This post has been long and difficult to get through, but I am so glad that I have written it out… gotten it out of my head and onto paper so that I can clear my mind of the recent past and begin looking forward. And maybe it is perfect that I write this today. Yesterday I had a little scare (which at the time was huge) as I had a tinge of color on the tissue. My mind saw blood. (At this point most reading this will think that it was a silly over reaction, and those few women who have walked this path with me will know exactly what that means to think you see blood).
My heart went insane. Being friends with many midwives is such a blessing, because it provided the means to hear the baby’s heartbeat right away… strong and steady, like every time before.
Thank you, baby.
I need to calm myself the heck down. I need to have a place to go where I find peace, and it can’t be outside of myself.
Everything is ok, it really is, and I need to give faith a place to stay, instead of treating it like a nervous bird that is ready to escape.
While I ponder how to catch that bird and make a nest for it, you can read the last portion of the post called Hope (click here if you need to read the first part of that post).
It was nearly an impossible to transport my heart from the place of grieving it had been in for two months (which in reality was just a continuation of two years of hurt over all of the lost babies) to a place of joy, but then I realized there was this tiny twinkle of a feeling that had been there all along. It was the feeling that propelled me all those times to try again to get pregnant. It was the feeling that had come to me in the car ride to the hospital, and that had compelled me to love the being inside me with the tiny heartbeat, for whatever time I would get to have, when I believed the baby was in my fallopian tube. I guess it was that hope that I had had in small measure all along.
We shared our news with our close friends with joy, all the while knowing that it might be temporary. “Cautious optimism”, we called it. I smothered my kids in smiles and appreciation when we got home. They might be getting a little brother or sister after all.
We felt like celebrating, so we took the kids out to eat, even though they were unaware of all that had transpired over the past two days. When we got to the restaurant and got out of the van, Guy called for my attention and pointed up. There, hanging above us, were holiday banners not yet taken down from Christmas.
“Hope” they said. We smiled. We had used the word so often, and still do, in connection with this, our last pregnancy.
I don’t want to start my sentences with “if” any more. “If everything works out”, “If the baby makes it”. I don’t want to avoid talking about the future because I am afraid the future I am planning for is not the one I will get to have.
So now, as an act of faith, we talk about the name.
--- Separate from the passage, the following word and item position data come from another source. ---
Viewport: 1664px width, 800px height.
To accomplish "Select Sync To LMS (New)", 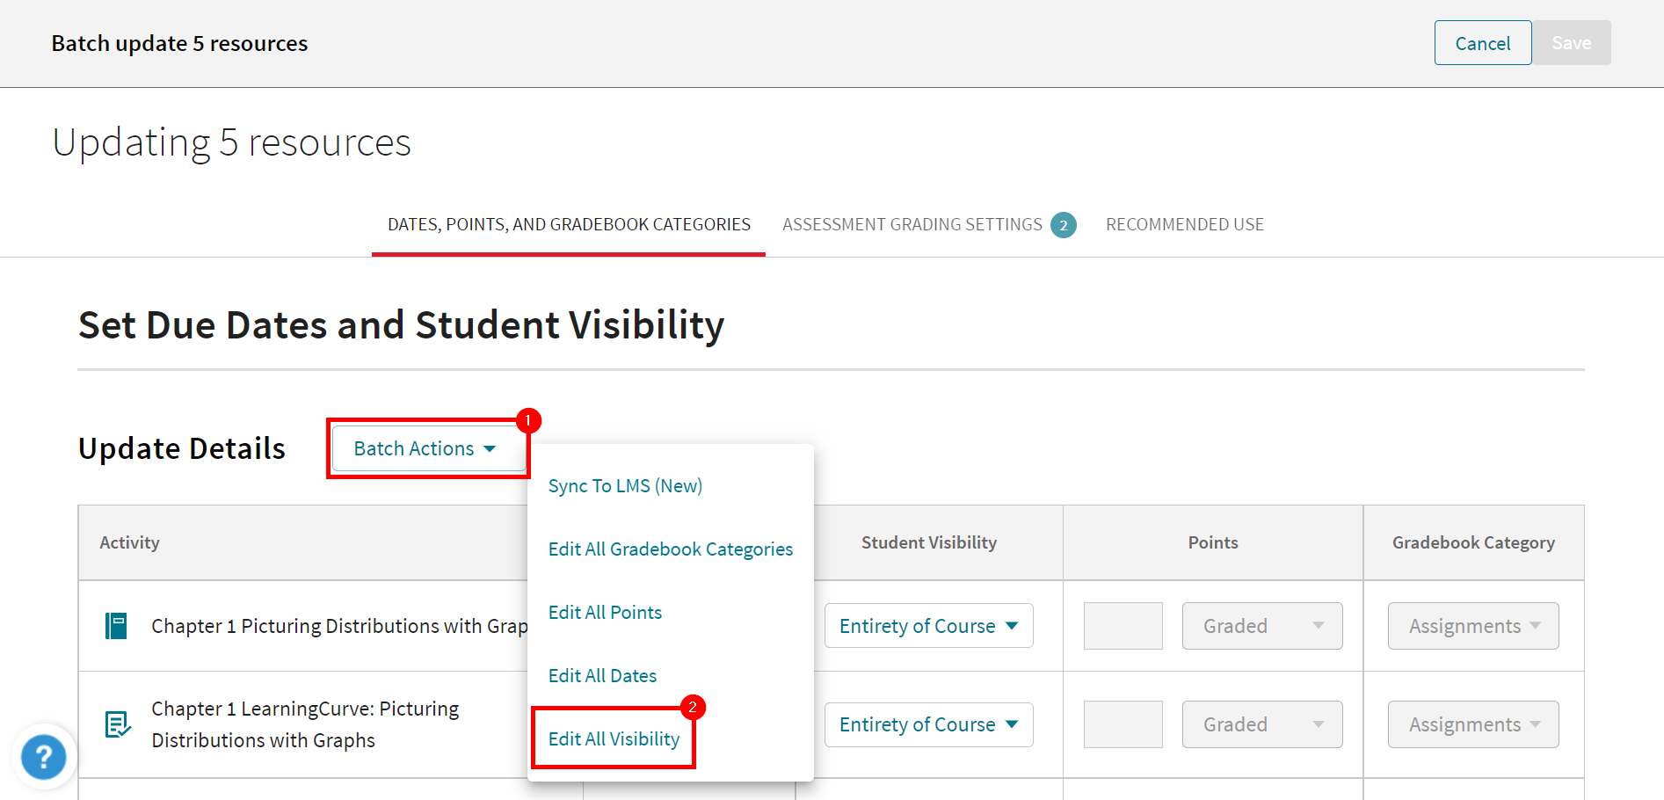I will pos(625,484).
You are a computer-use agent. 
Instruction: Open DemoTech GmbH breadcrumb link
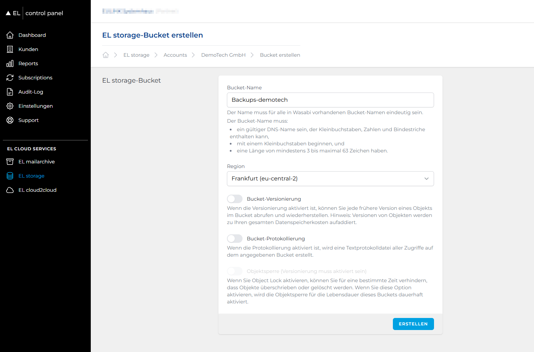tap(223, 55)
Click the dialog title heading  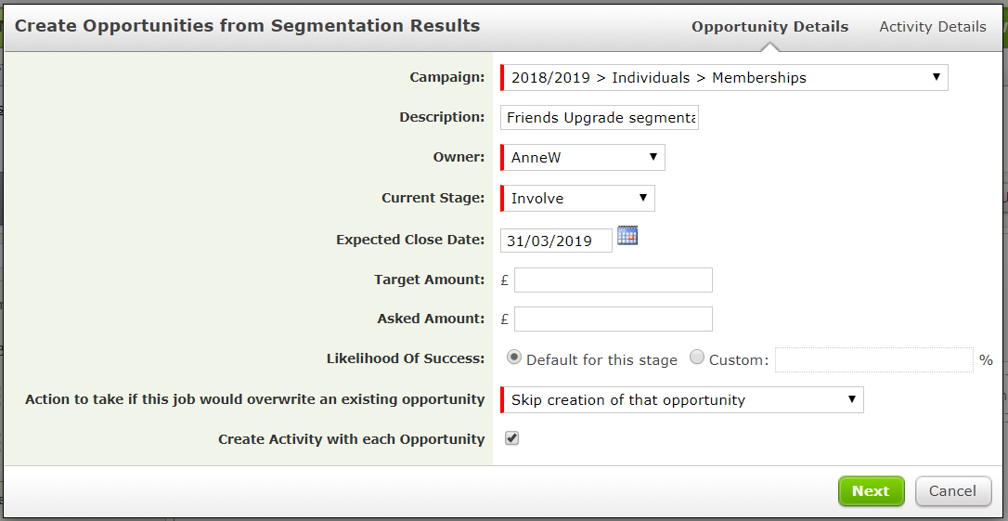(248, 26)
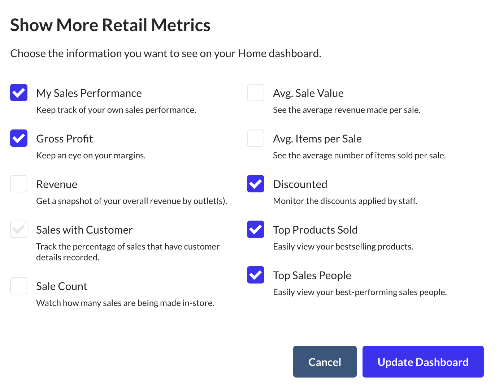499x392 pixels.
Task: Check the Sale Count checkbox
Action: [x=19, y=286]
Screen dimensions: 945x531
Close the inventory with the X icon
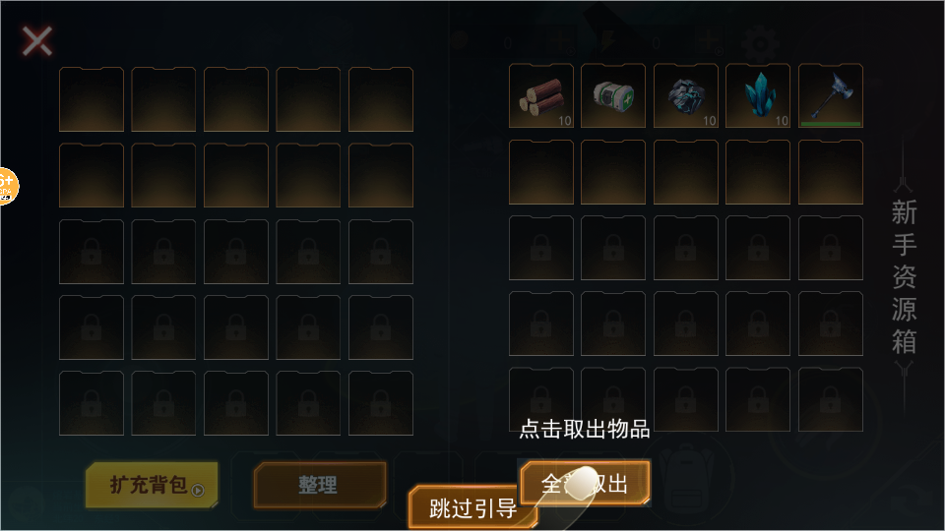tap(37, 41)
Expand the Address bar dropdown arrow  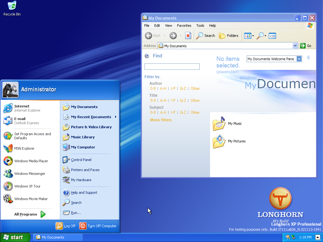pos(295,46)
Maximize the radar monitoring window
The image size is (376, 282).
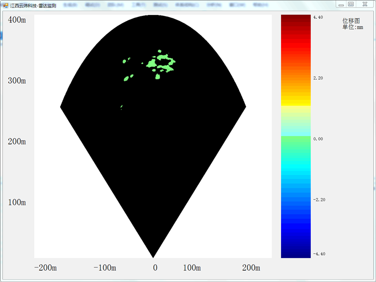351,4
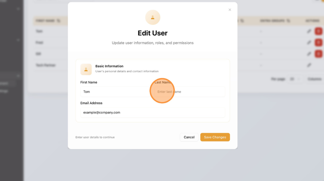The image size is (324, 181).
Task: Click the red delete icon in Tom's row
Action: pos(318,31)
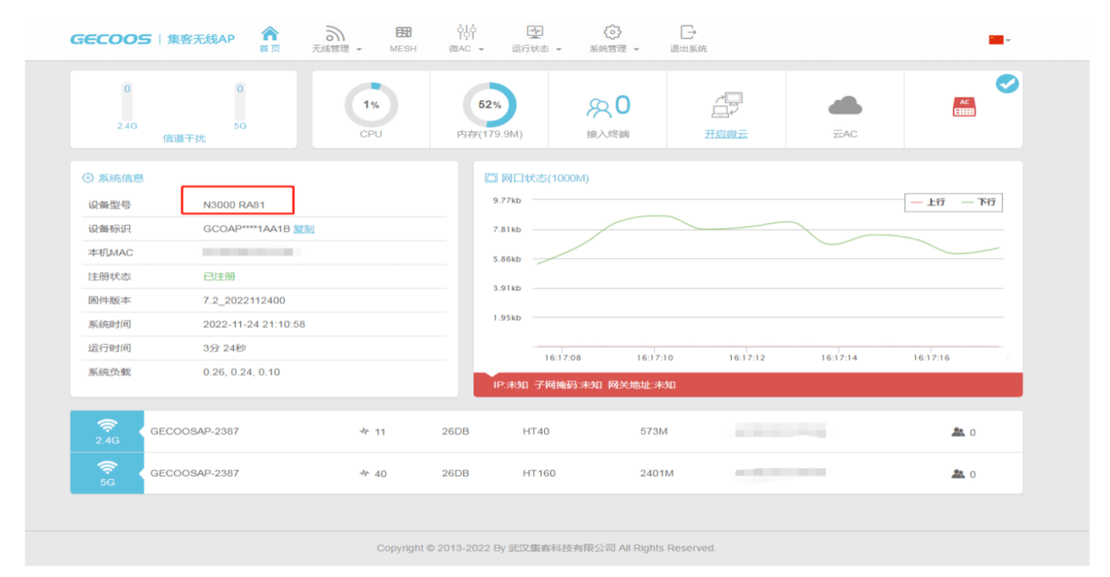Click the 52% memory usage gauge
Screen dimensions: 1110x577
[489, 105]
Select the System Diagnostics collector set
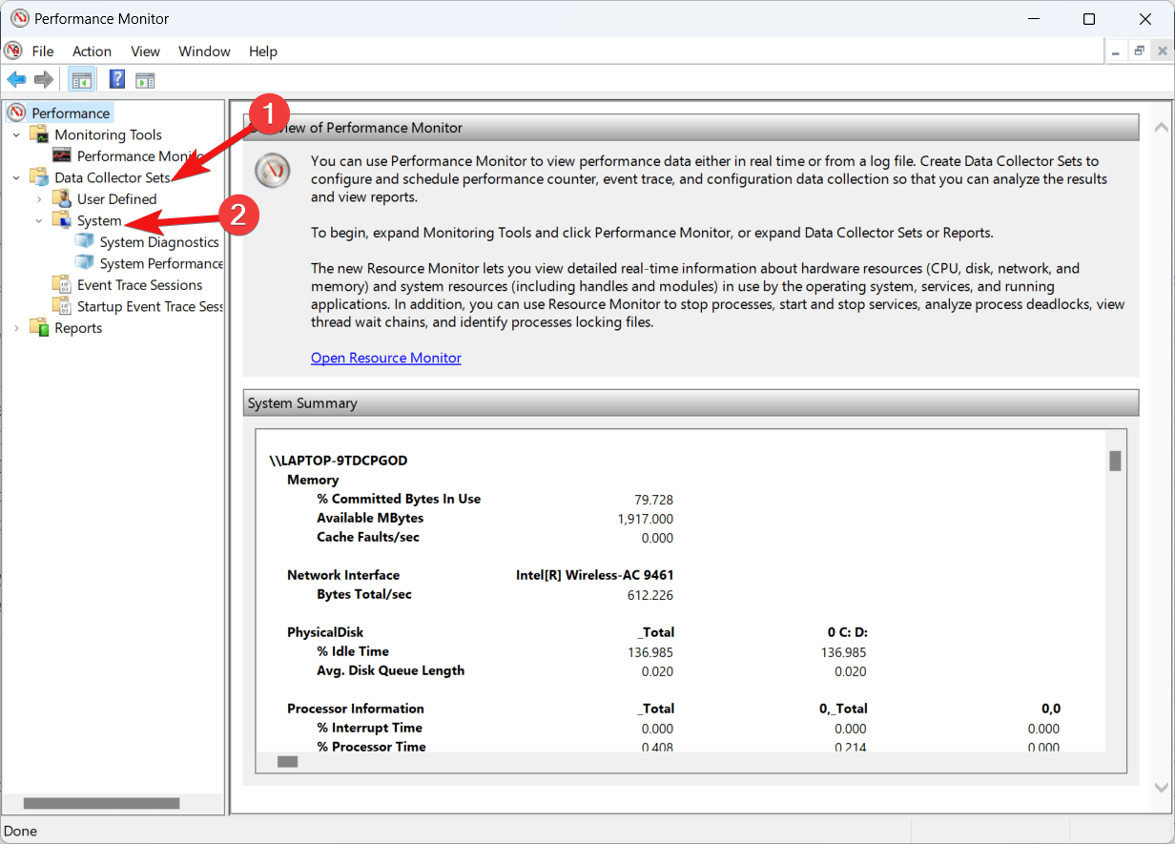Viewport: 1175px width, 844px height. click(158, 242)
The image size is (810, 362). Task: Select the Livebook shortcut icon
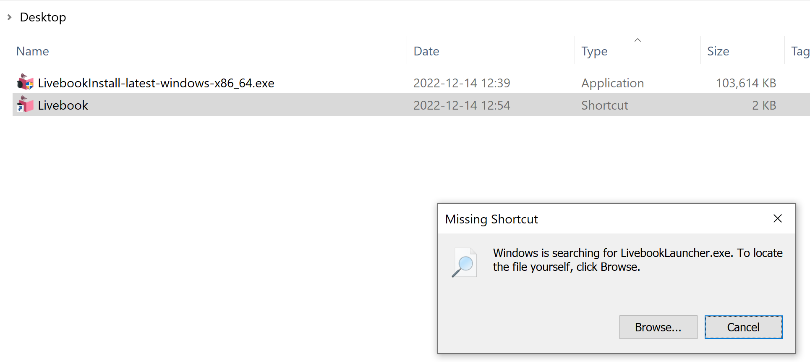pyautogui.click(x=25, y=104)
We have talked about “Hope” for a girl. Of course. But there is yet more to be learned from this experience. Certainly, it is not over, as this week has proved. Yesterday, when I was panicking that I thought I’d seen blood, Guy asked me if I wanted my scriptures to read for comfort. He turned to Hebrews 11:1 and left them on my lap. “Now faith is the substance of things hoped for, the evidence of things not seen,” I read again.
Only this time I read the whole chapter. It turns out the chapter is not actually about hope. It is about faith. It recounts the many miracles that were made manifest through faith. I smiled when I found Sara, tucked in amongst the prophets; “Through faith also Sara herself received strength to conceive seed, and was delivered of a child when she was past age, because she judged him faithful who had promised.” I’m guessing she was in the over 40 crowd. Way to go Sara.
Here is how I read verse one, now. “Faith is the evidence (baby) of things hoped for (pregnancy) but not seen" (oh, how I wish I could see, right now, the tiny form inside!).
And here is a new “If” that I think I can use without fear;
If this baby is a girl, maybe we will name her Faith.